Since 2017, Duke has paid out more than £12.7m in cash dividends, and said it intended to revert to the payment of cash when a more normalised trading environment returns.
“While we face an unexpected business environment, royalty companies are designed to withstand downside economic shocks,” said chief executive officer Neil Johnson.
“Duke Royalty benefits from both low operating costs and senior security in our investments, while limiting the downside adjustment in any given year.
“Our short-term priority is to support our royalty partners in order to protect our portfolio, while helping the long-term future of each company.”
Johhnson said that, like most lenders in the market, the company had made its contribution towards the fight against the virus by way of restructuring some of the repayment terms where necessary.
“I would like to take this opportunity to thank our royalty partners, some of which have also altered their business to contribute in the quest to overcome Covid-19, for the resilience they have shown in recent weeks.
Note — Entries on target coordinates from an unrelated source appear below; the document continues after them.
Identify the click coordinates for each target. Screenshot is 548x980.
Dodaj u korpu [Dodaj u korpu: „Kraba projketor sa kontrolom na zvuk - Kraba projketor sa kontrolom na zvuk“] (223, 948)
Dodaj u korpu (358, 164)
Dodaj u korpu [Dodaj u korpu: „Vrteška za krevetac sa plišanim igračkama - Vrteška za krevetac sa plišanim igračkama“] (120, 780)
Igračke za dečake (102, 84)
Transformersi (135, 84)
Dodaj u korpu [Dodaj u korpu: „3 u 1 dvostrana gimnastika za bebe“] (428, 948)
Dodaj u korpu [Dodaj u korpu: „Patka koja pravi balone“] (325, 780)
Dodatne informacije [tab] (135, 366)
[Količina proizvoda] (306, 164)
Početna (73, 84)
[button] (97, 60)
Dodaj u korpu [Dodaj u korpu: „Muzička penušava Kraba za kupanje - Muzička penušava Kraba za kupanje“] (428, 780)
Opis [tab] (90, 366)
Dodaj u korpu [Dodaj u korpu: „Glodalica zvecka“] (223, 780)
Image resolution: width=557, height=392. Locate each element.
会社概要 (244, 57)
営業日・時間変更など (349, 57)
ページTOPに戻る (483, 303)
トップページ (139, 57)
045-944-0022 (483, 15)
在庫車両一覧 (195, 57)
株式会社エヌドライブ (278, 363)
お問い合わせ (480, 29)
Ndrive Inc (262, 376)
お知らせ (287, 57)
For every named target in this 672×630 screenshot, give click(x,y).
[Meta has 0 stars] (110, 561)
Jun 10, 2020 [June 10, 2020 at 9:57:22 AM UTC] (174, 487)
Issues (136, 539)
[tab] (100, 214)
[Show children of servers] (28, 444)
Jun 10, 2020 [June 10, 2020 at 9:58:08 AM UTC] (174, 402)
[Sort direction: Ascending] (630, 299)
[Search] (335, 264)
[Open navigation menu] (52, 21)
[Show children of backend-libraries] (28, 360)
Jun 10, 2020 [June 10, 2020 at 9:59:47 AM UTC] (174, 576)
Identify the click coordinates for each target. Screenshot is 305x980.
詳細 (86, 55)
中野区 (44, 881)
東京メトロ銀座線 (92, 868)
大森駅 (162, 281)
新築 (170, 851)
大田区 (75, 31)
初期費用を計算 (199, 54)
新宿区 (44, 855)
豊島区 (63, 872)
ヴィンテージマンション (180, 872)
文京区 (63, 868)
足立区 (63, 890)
“Our commitment to our shareholders is also steadfast.
“Currently, the board believes cash conservation is prudent, which has been the response of most businesses during this pandemic.”
However, rewarding shareholders through dividends remained a priority, so Johnson said the firm would continue the dividend through a scrip arrangement.
“Given the strong financial performance we delivered ahead of the outbreak, I believe we will move out of this extraordinary time having demonstrated the resilience of our model, the benefits of our capital over short dated bank debt, and the strength of our support for our partners in overcoming this unique trading period.”
At 1348 BST, shares in Duke Royalty were up 26.32% at 24p.